Rietta: Web Apps Where Security Matters

Introduction to RoboGen

This product is legacy software that is no longer maintained, nor supported by Rietta Inc. This page is preserved for historical purposes. See the listing of Rietta’s legacy software for a complete list of this software.

Search engines such as Excite and AltaVista use web spiders, also known as robots, to create the indexes for their search databases. These robots transverse HTML trees by loading pages and following hyperlinks, and they report the text and/or meta-tag information to create search indexes. ROBOTS.TXT, a file that spiders look in for information on how the site is to be cataloged. It is a ASCII text file that sits in the document root of the server. It defines what documents and/or directories that confirming spiders are forbidden to index.

The robot exclusion protocol was introduced by Martijn Koster in 1994 to deal with problems that had been arising due to the increasing popularity of the internet and the toll web spiders were having on system resources. Some of the problems were caused by robots rapid-firing requests, that is loading pages in rapid succession. Other problems such as robots indexing information deep in directory trees, temporary information, and even accessing cgi-scripts. The robot exclusion protocol was quickly adopted by webmasters and web robot makers as a way to organize and control the indexing process.

Since then, the size of the Internet has increased dramatically and millions of people are using it.
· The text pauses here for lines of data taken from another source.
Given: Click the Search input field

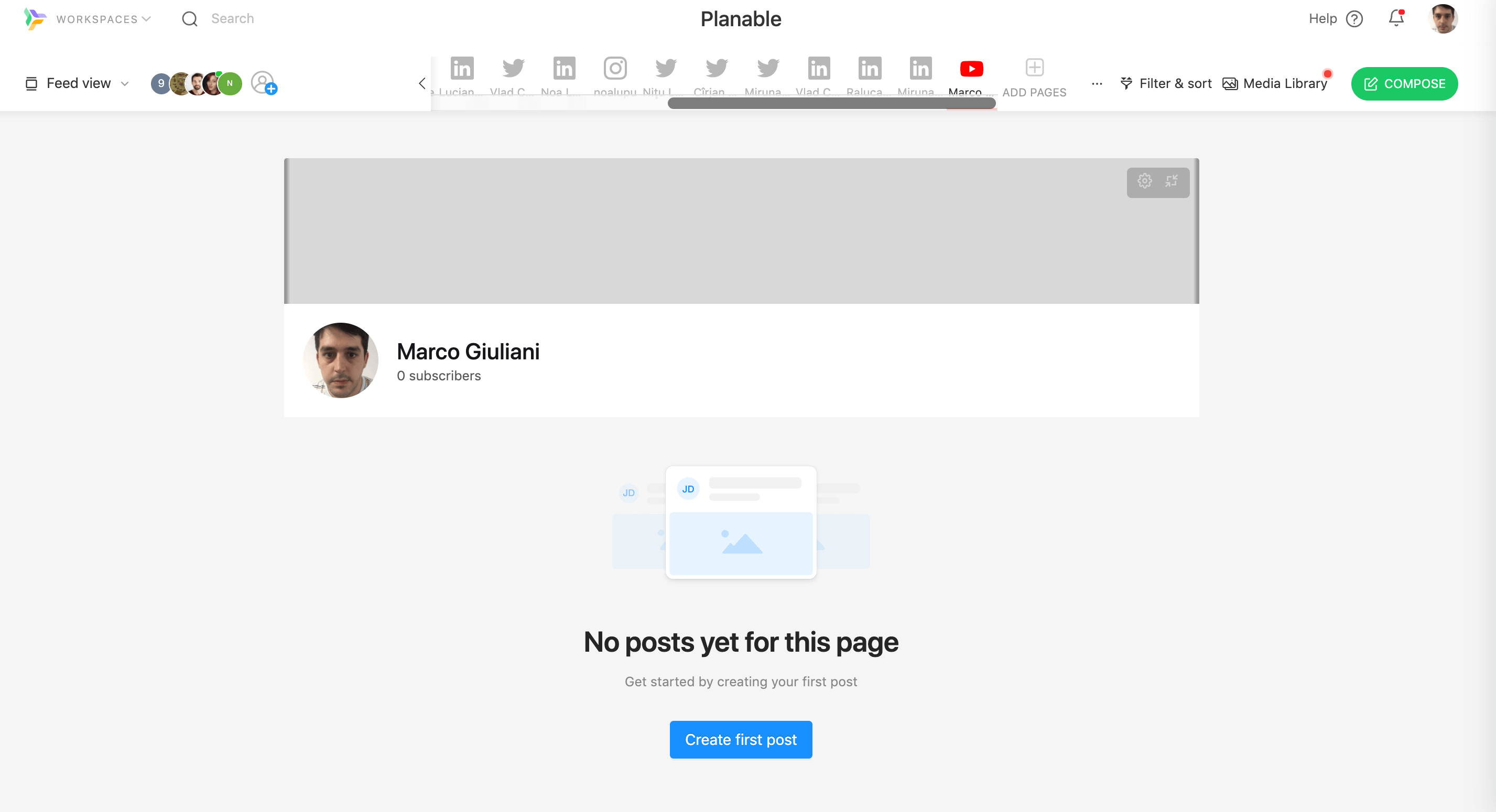Looking at the screenshot, I should pos(232,18).
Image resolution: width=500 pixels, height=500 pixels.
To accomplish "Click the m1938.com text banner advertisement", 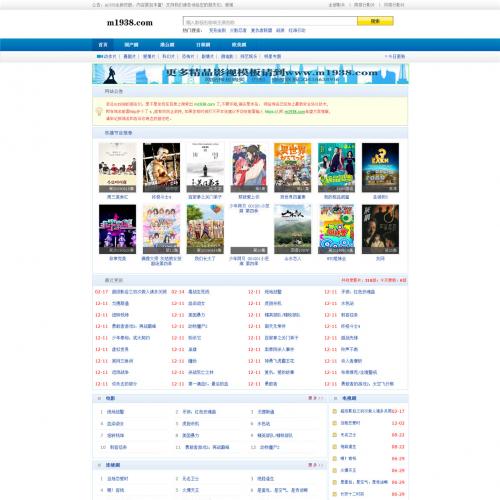I will (250, 74).
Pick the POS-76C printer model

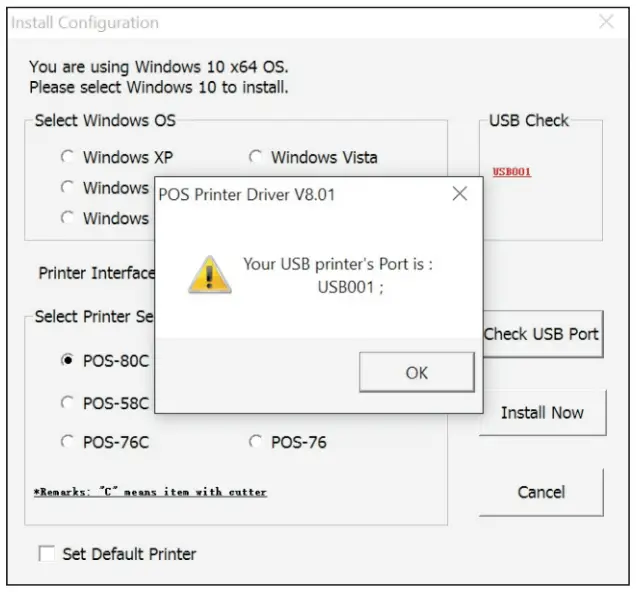click(68, 442)
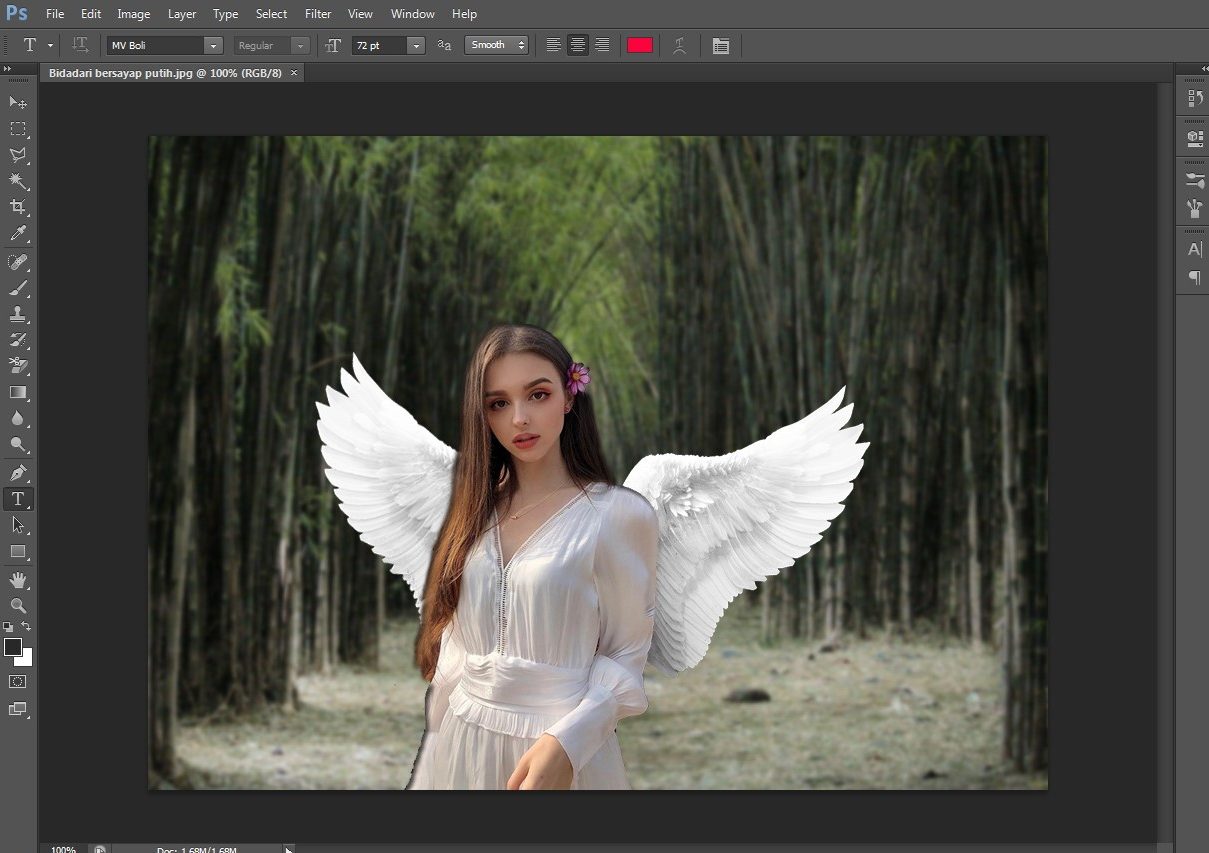Open the Character panel icon
The width and height of the screenshot is (1209, 853).
coord(1194,249)
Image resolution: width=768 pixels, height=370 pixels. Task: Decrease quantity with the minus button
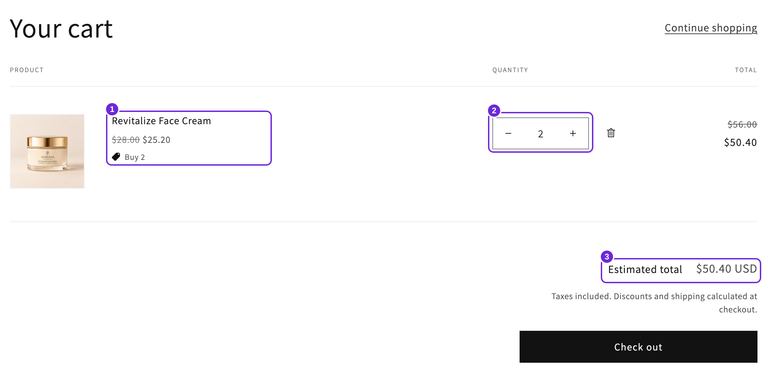pos(508,133)
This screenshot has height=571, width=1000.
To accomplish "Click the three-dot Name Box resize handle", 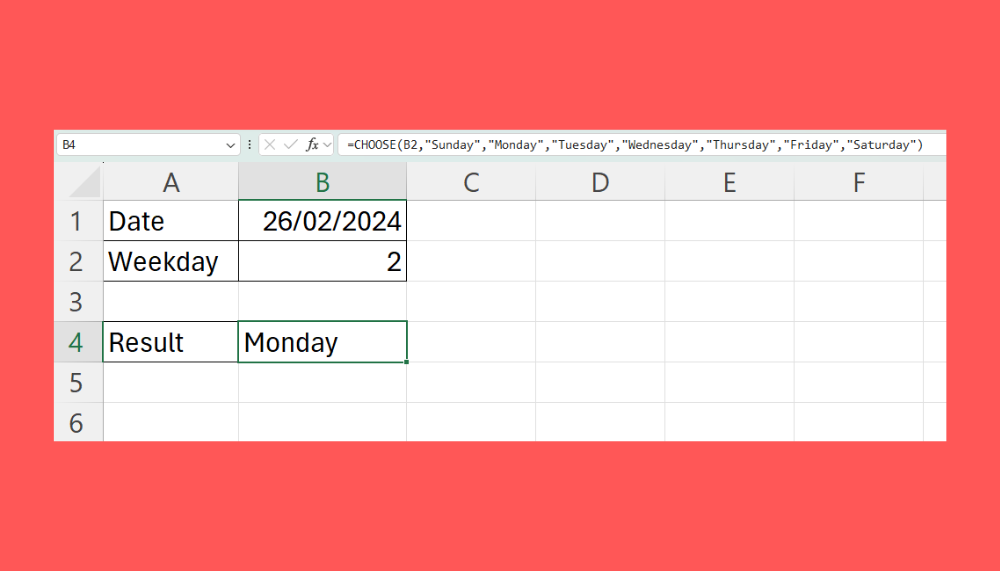I will [x=249, y=145].
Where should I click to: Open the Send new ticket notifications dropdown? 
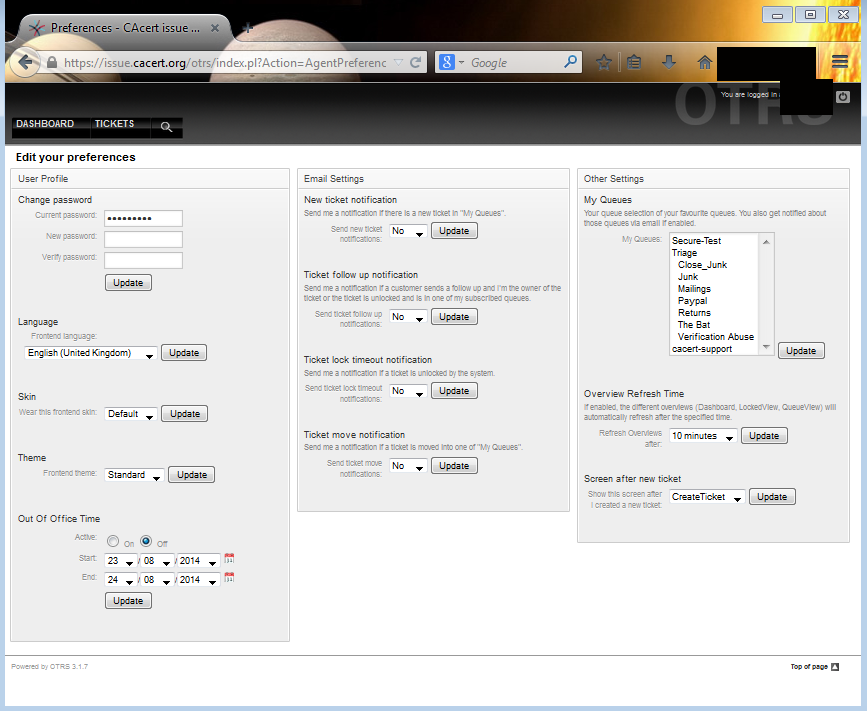click(x=408, y=231)
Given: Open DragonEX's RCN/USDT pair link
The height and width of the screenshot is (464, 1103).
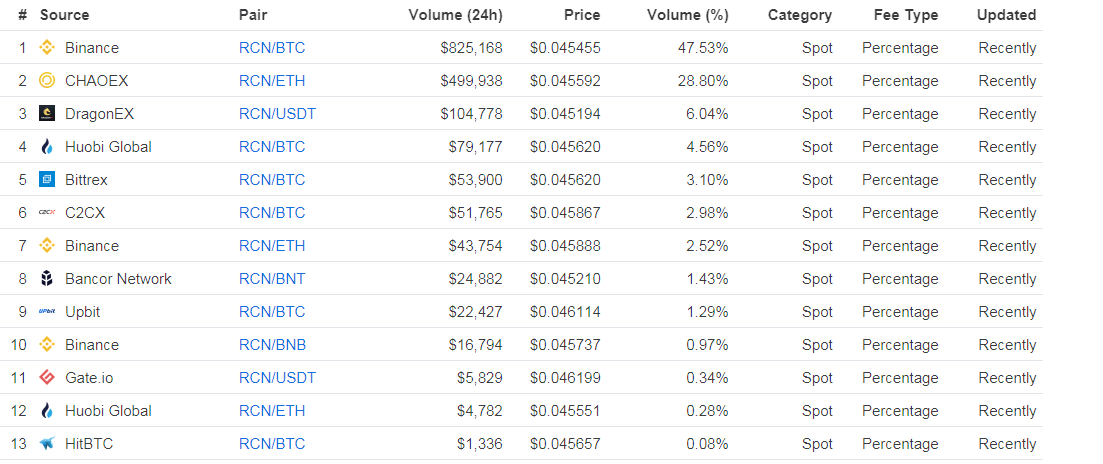Looking at the screenshot, I should click(x=277, y=114).
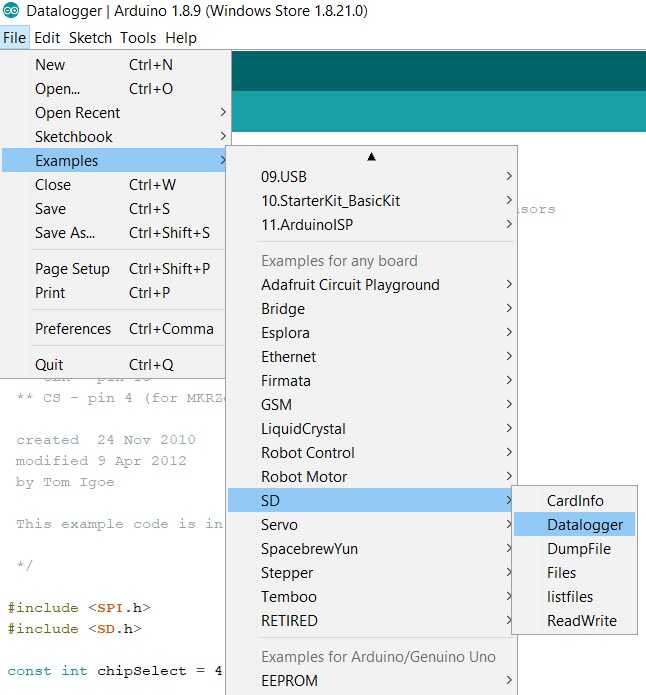Open the Edit menu
This screenshot has height=695, width=646.
click(47, 38)
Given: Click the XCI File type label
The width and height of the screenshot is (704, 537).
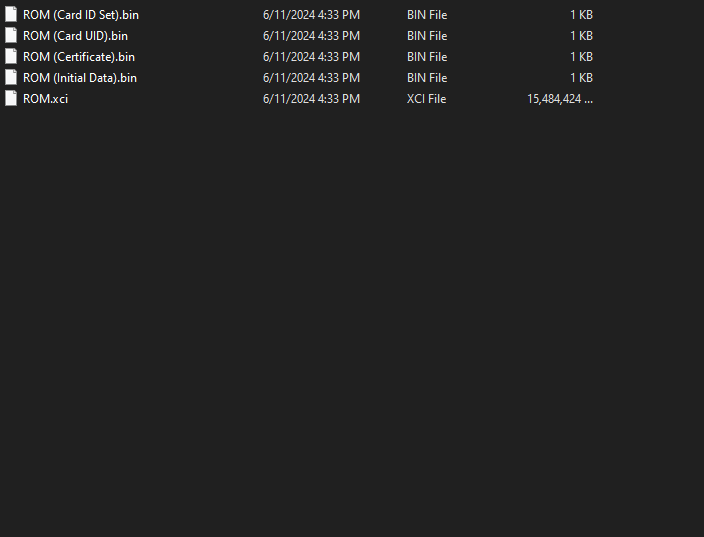Looking at the screenshot, I should click(x=427, y=99).
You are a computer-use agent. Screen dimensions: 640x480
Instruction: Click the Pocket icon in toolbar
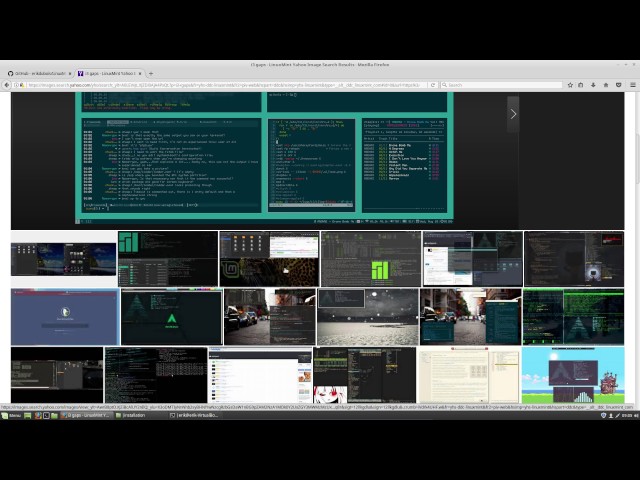coord(617,85)
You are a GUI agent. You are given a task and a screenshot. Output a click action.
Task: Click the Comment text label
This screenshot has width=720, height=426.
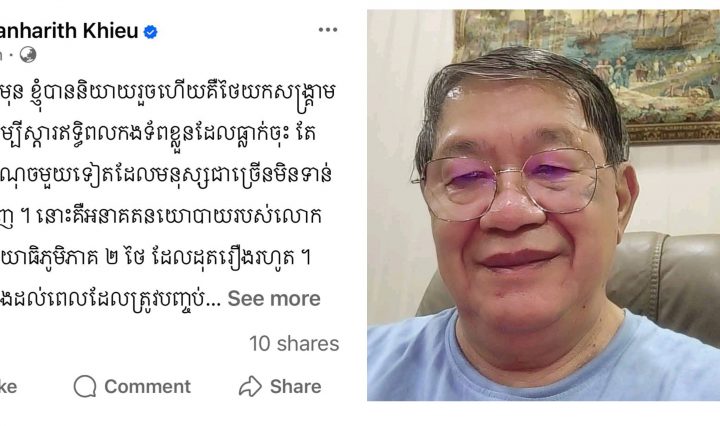147,387
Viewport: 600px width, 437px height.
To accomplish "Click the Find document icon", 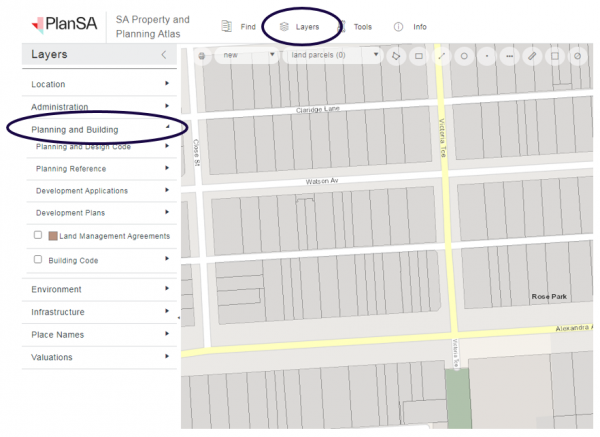I will pyautogui.click(x=227, y=27).
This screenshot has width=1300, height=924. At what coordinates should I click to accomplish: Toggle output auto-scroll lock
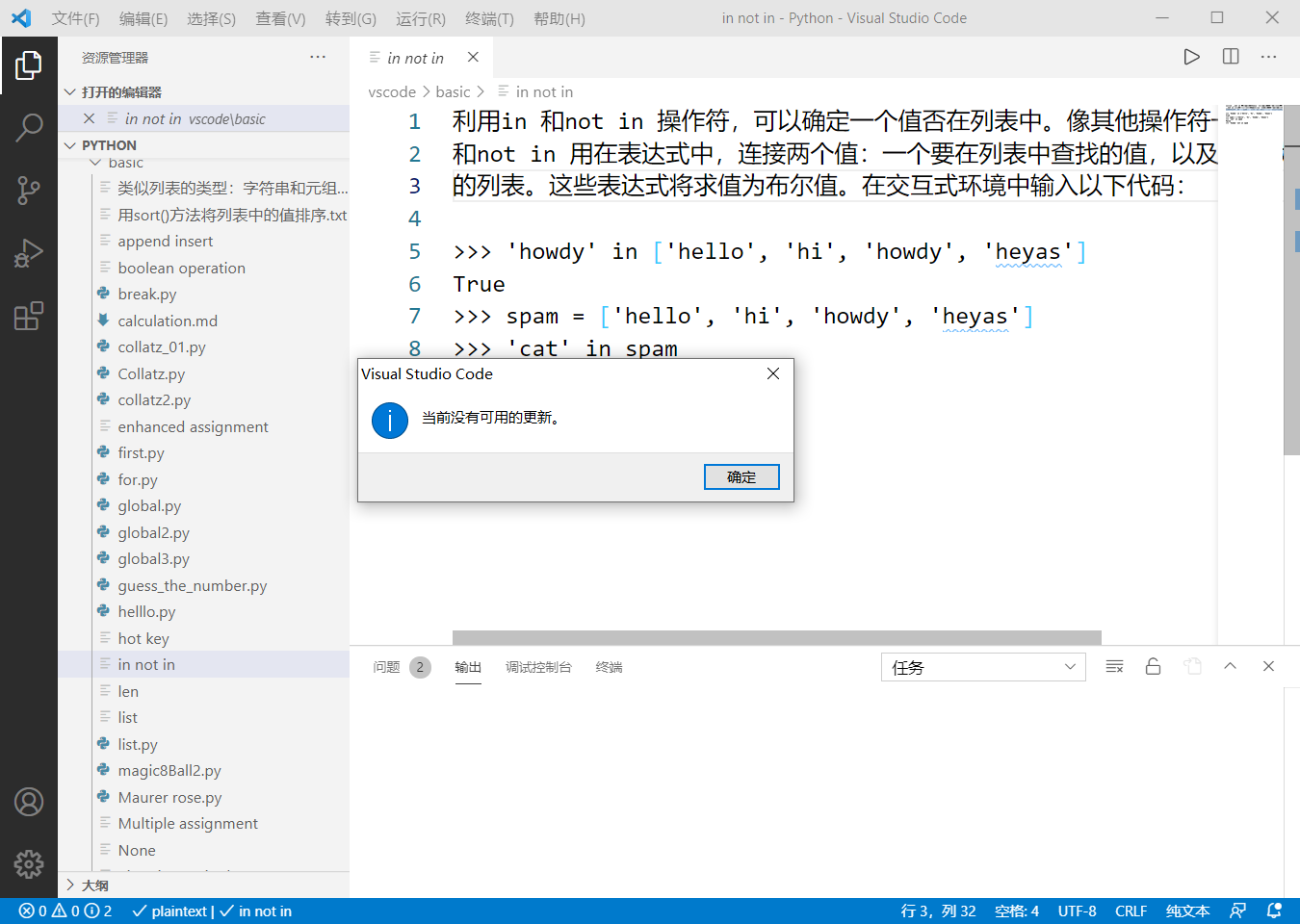[x=1153, y=665]
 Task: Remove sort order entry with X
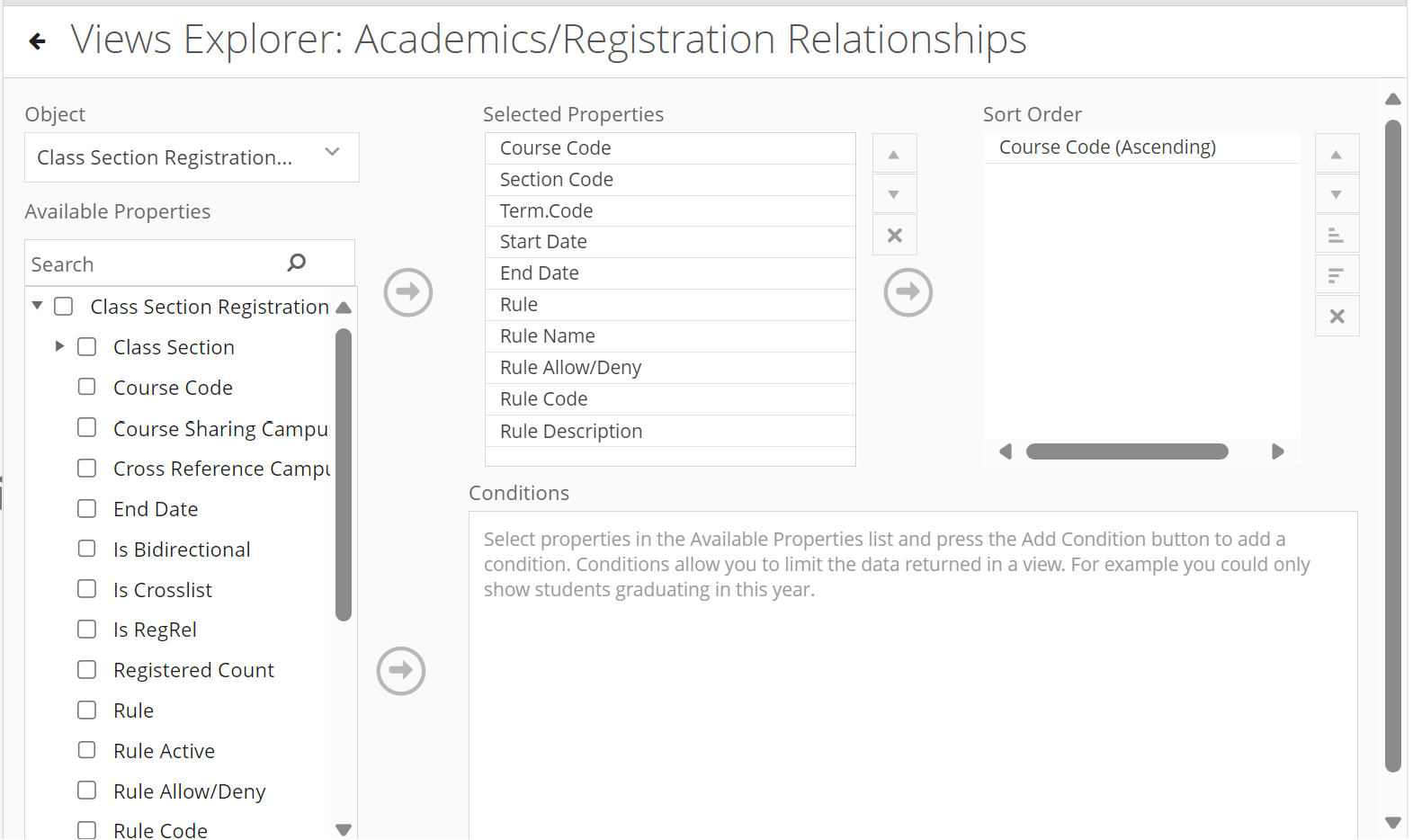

The number of web robots crawling the web is greater than before and it is more important than ever for all web sites to have a properly created and maintained ROBOTS.TXT file.

With RoboGen you create robot exclusion files by selecting All Robots or a specific user-agent and adding documents and/or directories by entering the path names manually or by selecting them using FTP. Once all the restrictions and directives are set you can save the robots.txt file to your hard drive or upload it directly to your server.

It is important to remember that robot exclusion files are not a security measure. Some robots will simply ignore the file and others may purposely load the documents that the files marks as disallowed. This means that robot exclusion files are really only useful for controlling what appears in search engines.